Second…Mishloach Manot baskets to give as gifts to teachers, friends, neighbors and others. Filled with cookies, fruit, nuts, candy and other goodies, these are a Purim mitzvah. So, out came Judy Ziedler’s The Gourmet Jewish Cook with its fabulous recipe for Hamantaschen, and I was on my way.
Third…we needed a gragger, a noisemaker, a device that would drown out the name of Haman, the evil villain of the Purim story, when we went to the synagogue to listen to the Megillah reading. Fortunately, dried peas, an empty frozen orange juice can and other craft materials covered that base.

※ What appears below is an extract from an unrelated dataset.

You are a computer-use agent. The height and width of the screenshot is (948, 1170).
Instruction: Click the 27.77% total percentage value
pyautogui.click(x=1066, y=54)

At last, dressed in our costumes (yes, adults dress up too!), carrying our Mishloach Manot baskets for distribution and armed with our graggers, we headed to synagogue to listen to the reading of the Megillat Esther/The book of Esther. During this reading, we listened carefully for the name of Haman, the evil villain. Every time Haman’s name was read aloud, the congregation erupted in boos, feet stomping on the ground and graggers spinning loudly with the most horrible noises. We accomplished our goal of drowning out his name with as much noise as possible, even as we listened to the story of how brave Queen Esther and her uncle, Mordechai, saved the Jewish people from annihilation at the hands of this evil individual. My Catholic self could not believe we were making so much noise in a sacred space, my husband was enjoying Hamantaschen and coffee and my son was having tons of fun! I could not help thinking that the word Megillah, the reading of a Megillah and the story in the Megillah all seemed to amount to the same thing: “a really big, messy situation.”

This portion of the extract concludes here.